Several writers and prominent intellectuals have been temporarily or permanently barred from writing in the press or speaking to the media, either by government order or through the decisions of their editors. Journalists also describe editorial or government pressures when they try to write critically about sensitive topics such as the country’s religious establishment. Self-censorship has increased, they say. And today, press coverage bears little resemblance to the days after May 2003 when newspapers published powerful columns about religious militancy, scrutinized the religious establishment, and tackled corruption.
Some Saudi journalists, particularly editors-in-chief, say they are content with the existing level of press freedom and that the 2003 “Prague Spring for the Media,” as one journalist dubbed it, was a case of too much too soon.
It would be a mistake for the government and the press to be complacent about media reform. A free and vibrant press that is able to debate the issues affecting the lives of citizens and scrutinize the actions of government is essential to helping Saudi Arabia meet its many social and political challenges at home.
Many journalists I spoke with feel the same way. “Most intellectuals are not against the government,” one writer said. “They are against certain policies and lines of thinking in the government. Criticizing the government can really be used to strengthen it.” Yet most writers express frustration at the timid approach of the press and the ongoing restrictions against writers. The frank discussions Saudis have today in their homes, in diywaniyyas, in coffee shops, on satellite television, or on the Internet are far better indicators of the nation’s discourse.

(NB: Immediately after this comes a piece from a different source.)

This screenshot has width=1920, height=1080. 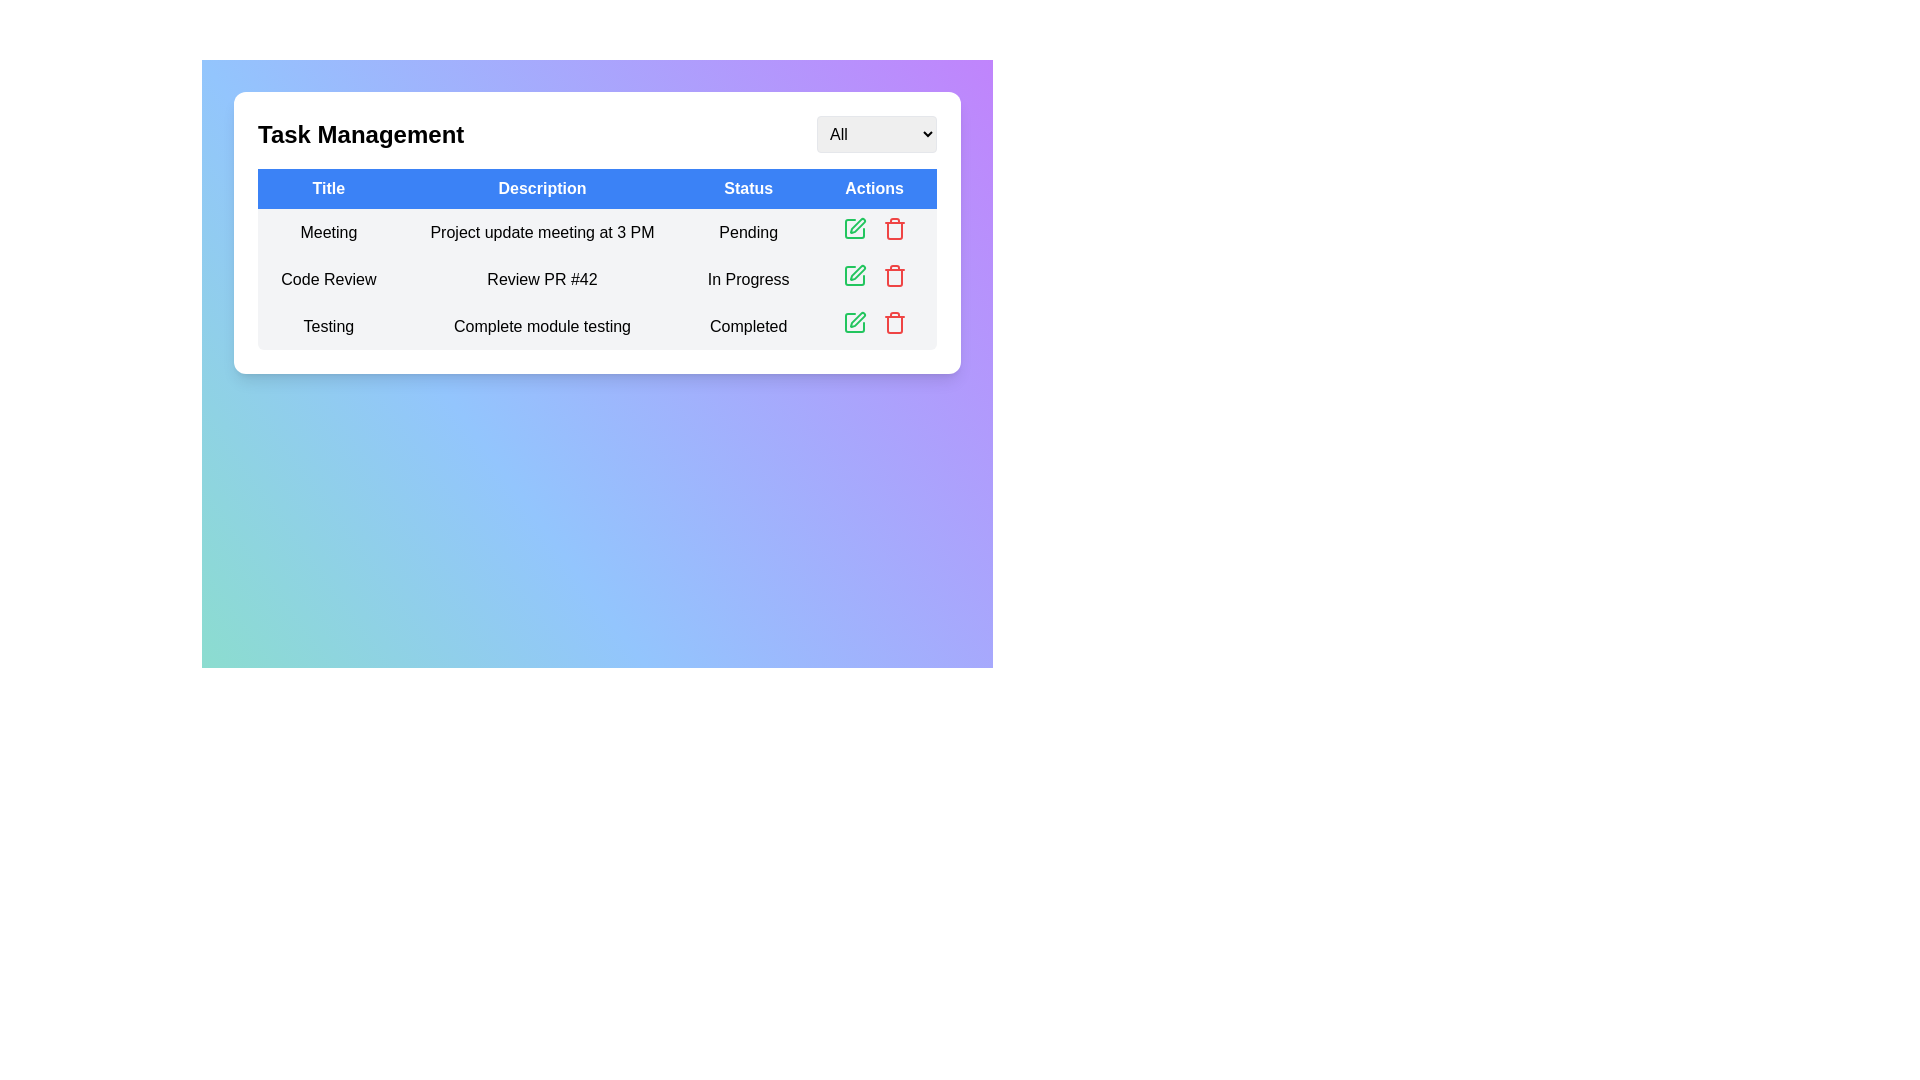 I want to click on the text label or table cell that serves as a title or identifier for a task, located in the leftmost column of a table under the title 'Title', so click(x=328, y=325).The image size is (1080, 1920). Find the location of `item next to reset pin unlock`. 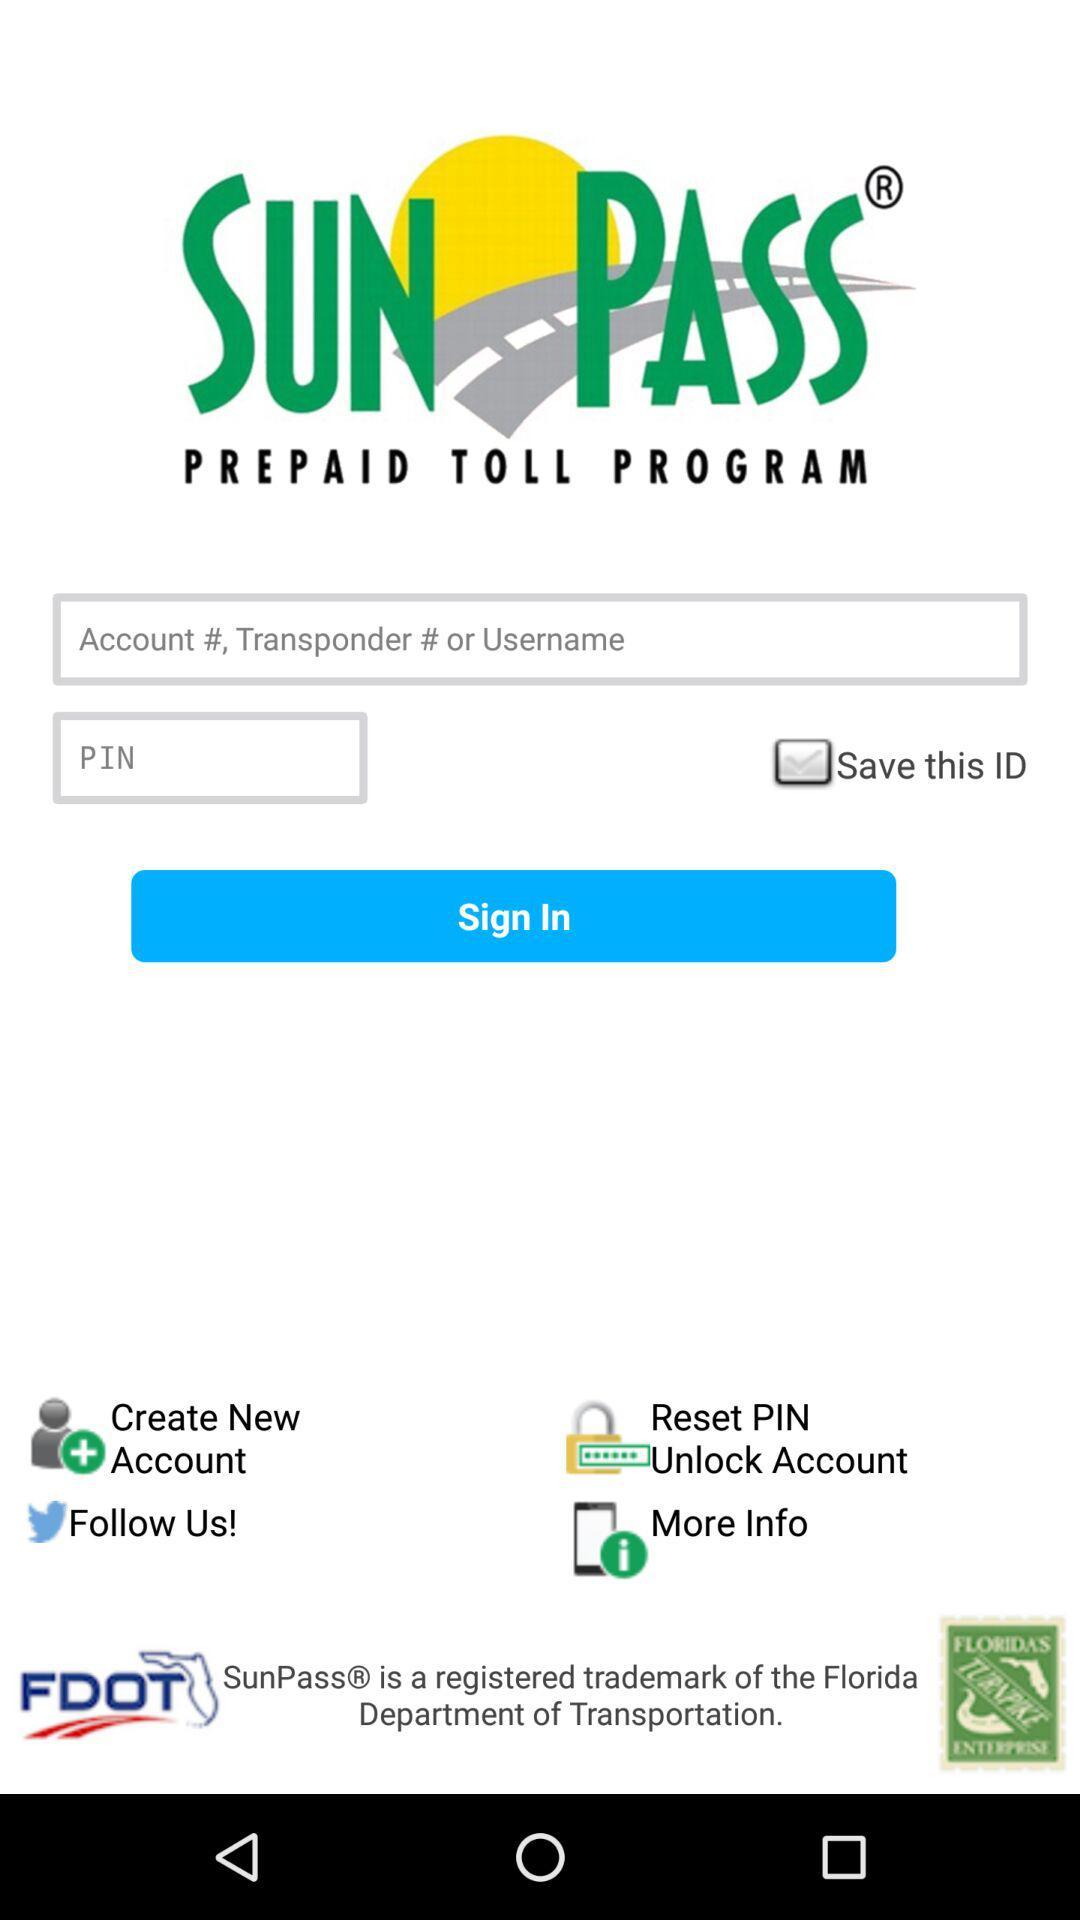

item next to reset pin unlock is located at coordinates (296, 1436).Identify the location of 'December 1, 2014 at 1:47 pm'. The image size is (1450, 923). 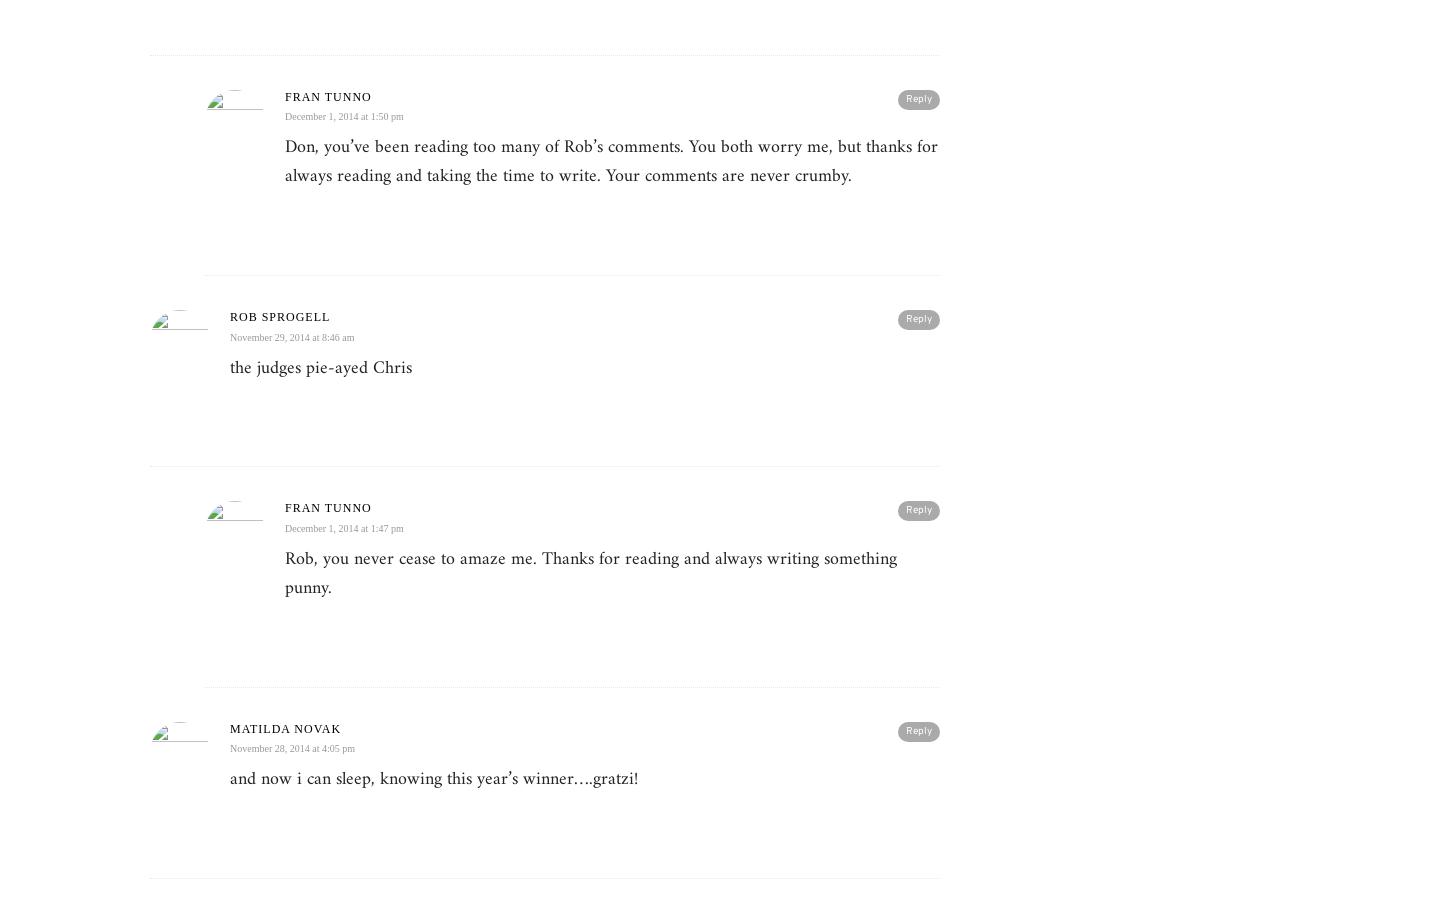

Much more can be done to reflect those voices in the national media.
For starters, the government should encourage greater openness in the press with a guarantee that authorities will not penalize journalists—directly or indirectly—for their professional activities. Greater openness should include independent reporting and higher scrutiny of the government. The government can foster greater independence and diversity in the media by halting its interference in the daily operations of newspapers, by scrapping the practice of appointing editors-in-chief, and by easing the process of obtaining new newspaper licenses.
The government isn’t the only force limiting press freedom. Editors must accept the challenge to elevate dialogue in the national press. “Freedom has been given to us for a long time but some editors don’t take it,” remarked the deputy editor of one major newspaper. “Some editors are more pro-government than the government itself.”
In one notable case last month, a Saudi TV Channel 3 director removed television talk show host Abdel Rahman al-Hussein after a show in which Saudi youths criticized the country’s religious police. A week later the host was reinstated following the intervention of Information Minister Iyad Madani.
Editors also need to be active in defending the rights of their colleagues. The recently formed Saudi Journalists Association, a positive development on paper, has been largely inactive, and journalists are cynical about its role as a positive force for the free press. Perhaps most telling was its silence following the Abdel Rahman al-Hussein’s temporary dismissal. The association, composed of the country’s leading editors, could gain instant credibility by advocating on behalf of journalists who face legal troubles or harassment for their work.
Joel Campagna is senior program coordinator responsible for the Middle East and North Africa at the Committee to Protect Journalists. CPJ is a non-profit, nonpartisan organization dedicated to the defense of press freedom worldwide.